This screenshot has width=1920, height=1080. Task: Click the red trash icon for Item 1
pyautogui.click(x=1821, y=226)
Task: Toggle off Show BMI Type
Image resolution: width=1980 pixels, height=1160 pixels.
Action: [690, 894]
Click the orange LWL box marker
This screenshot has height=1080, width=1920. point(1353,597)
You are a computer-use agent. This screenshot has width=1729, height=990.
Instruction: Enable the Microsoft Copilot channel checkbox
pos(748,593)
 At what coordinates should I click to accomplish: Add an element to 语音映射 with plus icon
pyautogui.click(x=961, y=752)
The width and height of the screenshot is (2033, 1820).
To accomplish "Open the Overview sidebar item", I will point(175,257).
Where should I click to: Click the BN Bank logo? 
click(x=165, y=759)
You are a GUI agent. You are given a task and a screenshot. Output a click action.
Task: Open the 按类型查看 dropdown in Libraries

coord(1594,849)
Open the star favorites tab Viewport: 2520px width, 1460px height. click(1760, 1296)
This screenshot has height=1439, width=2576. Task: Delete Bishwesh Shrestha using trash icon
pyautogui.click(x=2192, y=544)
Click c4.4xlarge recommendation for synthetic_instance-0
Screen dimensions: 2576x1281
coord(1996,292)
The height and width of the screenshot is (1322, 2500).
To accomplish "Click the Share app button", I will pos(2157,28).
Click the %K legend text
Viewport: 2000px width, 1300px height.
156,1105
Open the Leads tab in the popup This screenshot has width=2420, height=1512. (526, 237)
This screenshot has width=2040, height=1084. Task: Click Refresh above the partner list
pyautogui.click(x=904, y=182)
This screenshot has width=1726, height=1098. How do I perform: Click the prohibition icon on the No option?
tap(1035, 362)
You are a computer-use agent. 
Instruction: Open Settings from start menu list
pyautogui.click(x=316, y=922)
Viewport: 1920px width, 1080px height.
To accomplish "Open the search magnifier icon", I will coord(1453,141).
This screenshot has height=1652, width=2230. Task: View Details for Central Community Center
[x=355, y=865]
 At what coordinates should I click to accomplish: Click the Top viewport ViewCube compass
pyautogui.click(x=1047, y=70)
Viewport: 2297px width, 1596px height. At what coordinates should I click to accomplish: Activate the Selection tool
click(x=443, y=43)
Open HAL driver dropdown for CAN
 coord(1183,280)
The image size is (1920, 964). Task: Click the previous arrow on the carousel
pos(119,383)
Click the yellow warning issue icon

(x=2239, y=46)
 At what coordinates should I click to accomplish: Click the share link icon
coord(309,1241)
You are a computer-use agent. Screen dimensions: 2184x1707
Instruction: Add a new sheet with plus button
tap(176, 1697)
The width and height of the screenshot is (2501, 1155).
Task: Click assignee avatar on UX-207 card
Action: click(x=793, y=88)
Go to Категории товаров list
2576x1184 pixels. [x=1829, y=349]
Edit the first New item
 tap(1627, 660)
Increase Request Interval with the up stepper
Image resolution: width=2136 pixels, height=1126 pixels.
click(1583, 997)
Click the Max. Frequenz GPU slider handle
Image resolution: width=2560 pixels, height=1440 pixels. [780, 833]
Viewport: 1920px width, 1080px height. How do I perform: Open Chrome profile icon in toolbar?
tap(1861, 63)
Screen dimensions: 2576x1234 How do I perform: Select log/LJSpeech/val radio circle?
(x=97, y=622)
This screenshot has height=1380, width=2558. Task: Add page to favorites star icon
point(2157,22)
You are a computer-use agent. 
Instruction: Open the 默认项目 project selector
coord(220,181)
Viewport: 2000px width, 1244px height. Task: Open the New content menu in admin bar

++++++

→ What to do:
A complete, exact transcription of the records is needed.

→ Worked solution:
This screenshot has width=1920, height=1080. Task: Click the red trash icon for Item 1
pyautogui.click(x=1821, y=226)
Task: Toggle off Show BMI Type
Image resolution: width=1980 pixels, height=1160 pixels.
Action: [690, 894]
Click the orange LWL box marker
This screenshot has height=1080, width=1920. point(1353,597)
You are a computer-use agent. This screenshot has width=1729, height=990.
Instruction: Enable the Microsoft Copilot channel checkbox
pos(748,593)
 At what coordinates should I click to accomplish: Add an element to 语音映射 with plus icon
pyautogui.click(x=961, y=752)
The width and height of the screenshot is (2033, 1820).
To accomplish "Open the Overview sidebar item", I will point(175,257).
Where should I click to: Click the BN Bank logo? 
click(x=165, y=759)
You are a GUI agent. You are given a task and a screenshot. Output a click action.
Task: Open the 按类型查看 dropdown in Libraries

coord(1594,849)
Open the star favorites tab Viewport: 2520px width, 1460px height. click(1760, 1296)
This screenshot has height=1439, width=2576. Task: Delete Bishwesh Shrestha using trash icon
pyautogui.click(x=2192, y=544)
Click c4.4xlarge recommendation for synthetic_instance-0
Screen dimensions: 2576x1281
coord(1996,292)
The height and width of the screenshot is (1322, 2500).
To accomplish "Click the Share app button", I will pos(2157,28).
Click the %K legend text
Viewport: 2000px width, 1300px height.
156,1105
Open the Leads tab in the popup This screenshot has width=2420, height=1512. (526, 237)
This screenshot has width=2040, height=1084. Task: Click Refresh above the partner list
pyautogui.click(x=904, y=182)
This screenshot has width=1726, height=1098. How do I perform: Click the prohibition icon on the No option?
tap(1035, 362)
You are a computer-use agent. 
Instruction: Open Settings from start menu list
pyautogui.click(x=316, y=922)
Viewport: 1920px width, 1080px height.
To accomplish "Open the search magnifier icon", I will coord(1453,141).
This screenshot has height=1652, width=2230. Task: View Details for Central Community Center
[x=355, y=865]
 At what coordinates should I click to accomplish: Click the Top viewport ViewCube compass
pyautogui.click(x=1047, y=70)
Viewport: 2297px width, 1596px height. At what coordinates should I click to accomplish: Activate the Selection tool
click(x=443, y=43)
Open HAL driver dropdown for CAN
 coord(1183,280)
The image size is (1920, 964). Task: Click the previous arrow on the carousel
pos(119,383)
Click the yellow warning issue icon

(x=2239, y=46)
 At what coordinates should I click to accomplish: Click the share link icon
coord(309,1241)
You are a computer-use agent. Screen dimensions: 2184x1707
Instruction: Add a new sheet with plus button
tap(176, 1697)
The width and height of the screenshot is (2501, 1155).
Task: Click assignee avatar on UX-207 card
Action: click(x=793, y=88)
Go to Категории товаров list
2576x1184 pixels. [x=1829, y=349]
Edit the first New item
 tap(1627, 660)
Increase Request Interval with the up stepper
Image resolution: width=2136 pixels, height=1126 pixels.
click(1583, 997)
Click the Max. Frequenz GPU slider handle
Image resolution: width=2560 pixels, height=1440 pixels. [780, 833]
Viewport: 1920px width, 1080px height. How do I perform: Open Chrome profile icon in toolbar?
tap(1861, 63)
Screen dimensions: 2576x1234 How do I perform: Select log/LJSpeech/val radio circle?
(x=97, y=622)
This screenshot has height=1380, width=2558. Task: Add page to favorites star icon
point(2157,22)
You are a computer-use agent. 
Instruction: Open the 默认项目 project selector
coord(220,181)
Viewport: 2000px width, 1244px height. Task: Open the New content menu in admin bar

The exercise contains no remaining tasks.